We are aware that when we host tens of thousands of clients, everything has to work at 100% and even the protection mechanisms that deal with power outages, attacks, etc., must still have backup solutions and other options to manage everything so that the client does not have to feel anything but satisfaction with our services.
We will automatically compensate all affected customers with free services (to be resolved within the next month). Customers who are entitled to higher compensation under the terms of the contract will be dealt with individually.
We will learn from the above issues and once again apologize to all our clients. We would like to thank the employees, suppliers and cooperating companies for resolving the situation. And we believe that it is very unlikely that such a coincidence will happen again, as not only primary but also backup sources have been damaged, causing major complications.
Further information:
Currently, customers whose VPS has stopped on the selection before the OS boot (Grub, crash repair tool, …) may still have a problem. The solution is KVM. In the worst case, we will perform a free restore from backup. Additionally, some tables in the web hosting databases may be corrupted and you need to contact us to help repair them. We estimate that these problems affect several dozen customers and unfortunately it is not in our power to find out who specifically is affected, so it is necessary for the customers concerned to contact us themselves.

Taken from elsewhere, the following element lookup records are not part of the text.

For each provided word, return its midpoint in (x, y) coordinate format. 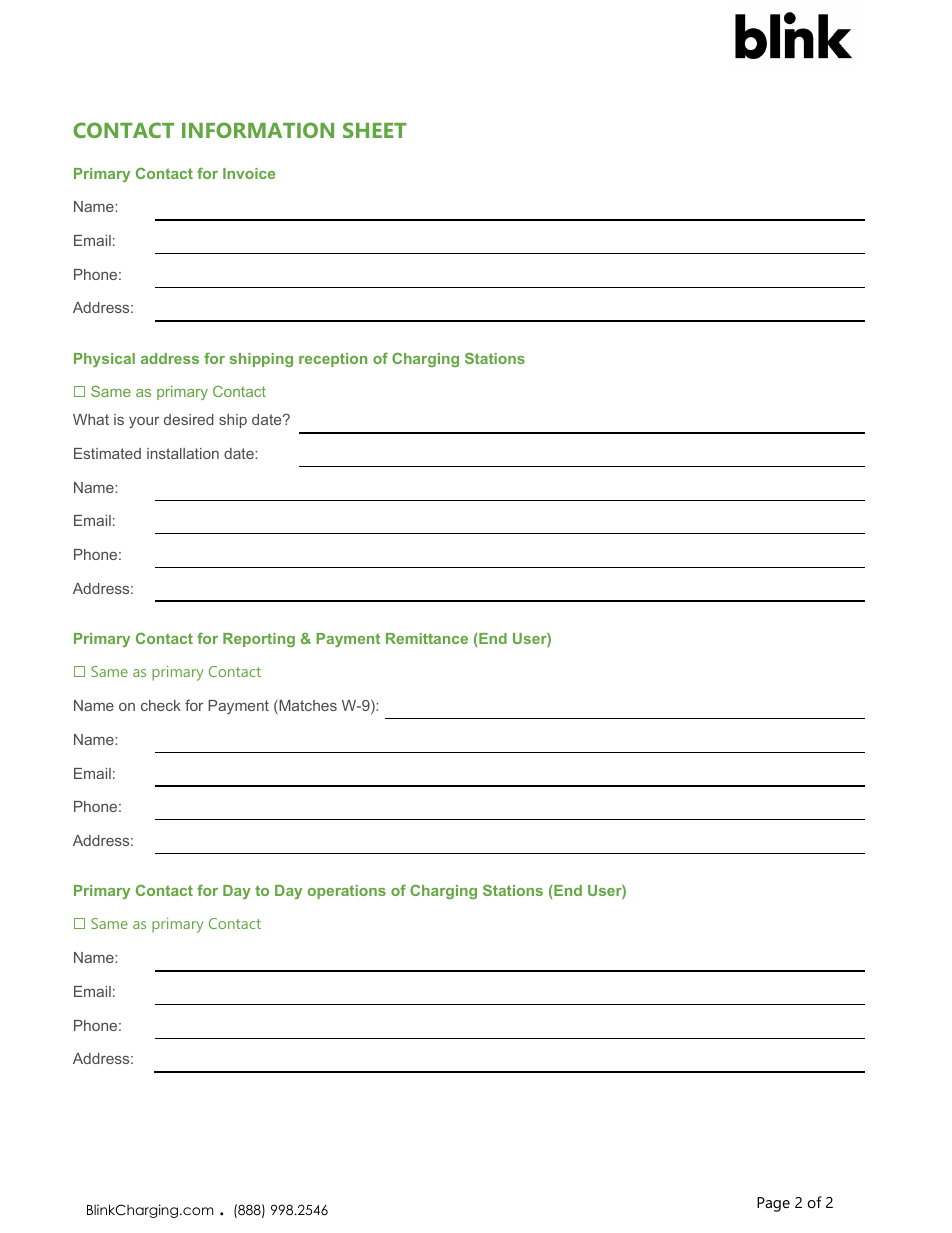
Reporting (259, 640)
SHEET (375, 130)
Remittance (427, 638)
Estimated (107, 453)
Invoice (249, 173)
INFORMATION (258, 130)
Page (773, 1204)
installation (183, 453)
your (144, 422)
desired (189, 419)
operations (347, 892)
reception (333, 360)
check (161, 705)
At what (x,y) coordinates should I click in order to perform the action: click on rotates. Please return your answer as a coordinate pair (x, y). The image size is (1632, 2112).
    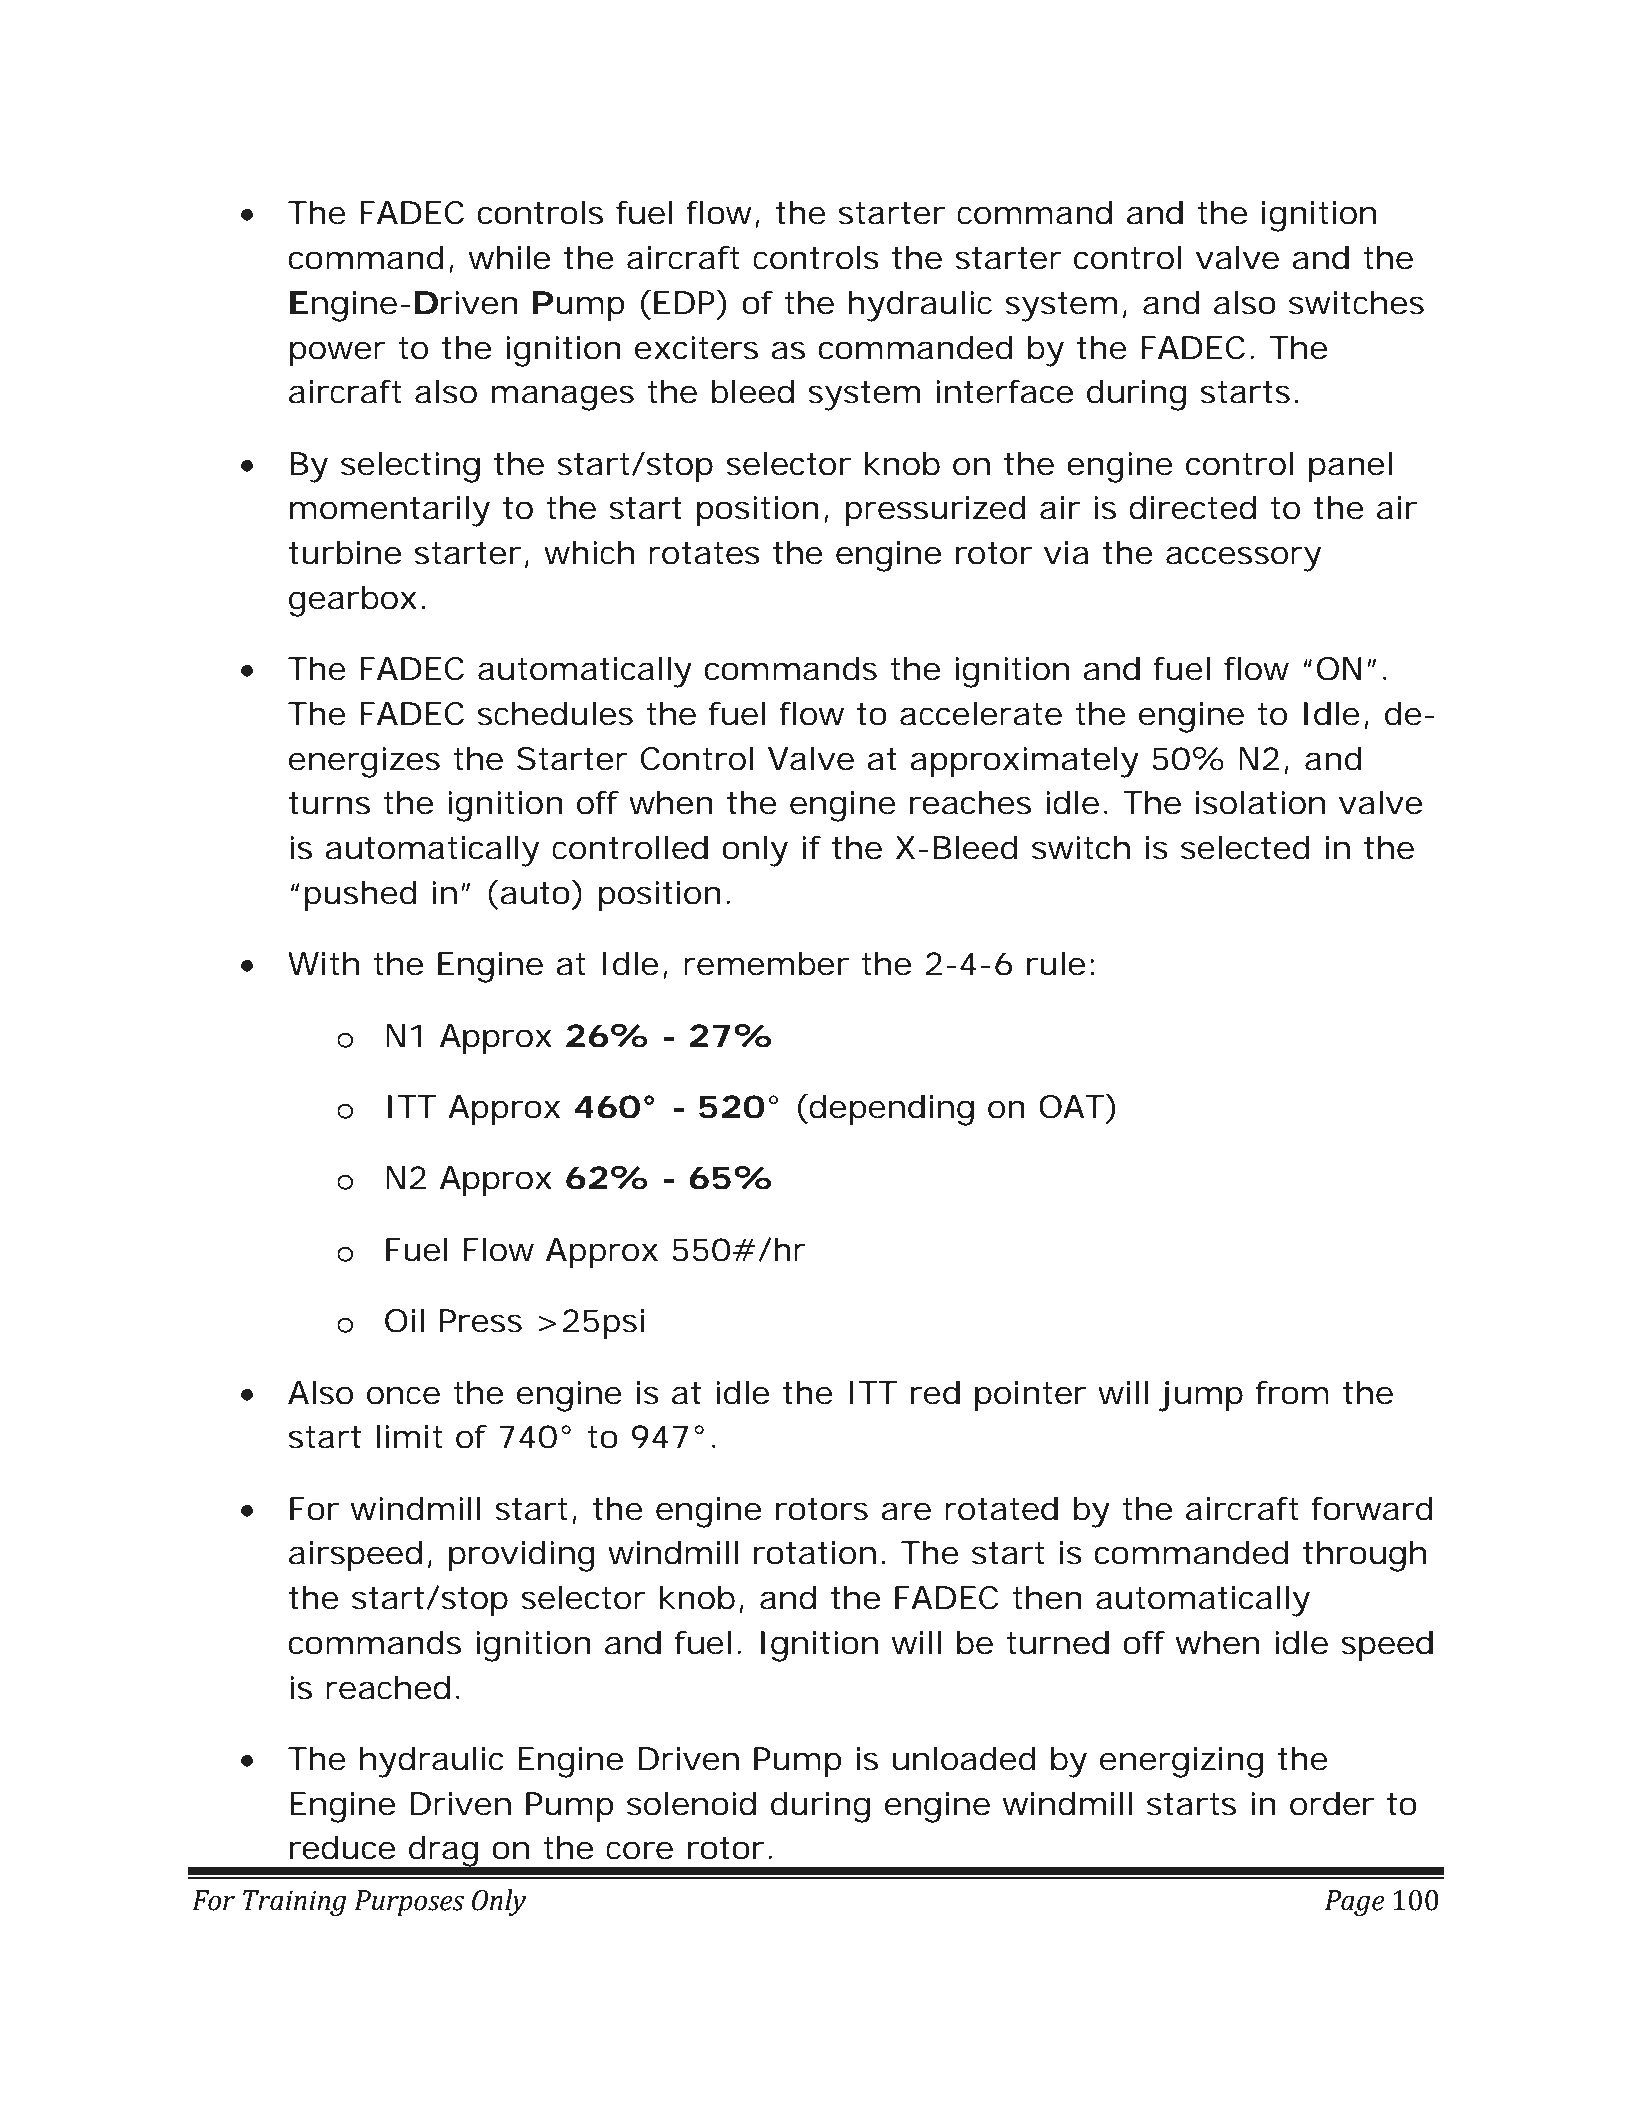
    Looking at the image, I should click on (704, 553).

In conclusion, we apologize once again to all customers for the problems and for the limited possibility of communication at the time of the outage. We have already arranged alternative means of communication in the event of a similar crisis situation. Since Friday afternoon we have been 100% dedicated to solving the whole situation until 11 o’clock today, when all damaged devices are fully functional (except for one UPS, which will be replaced by a new one).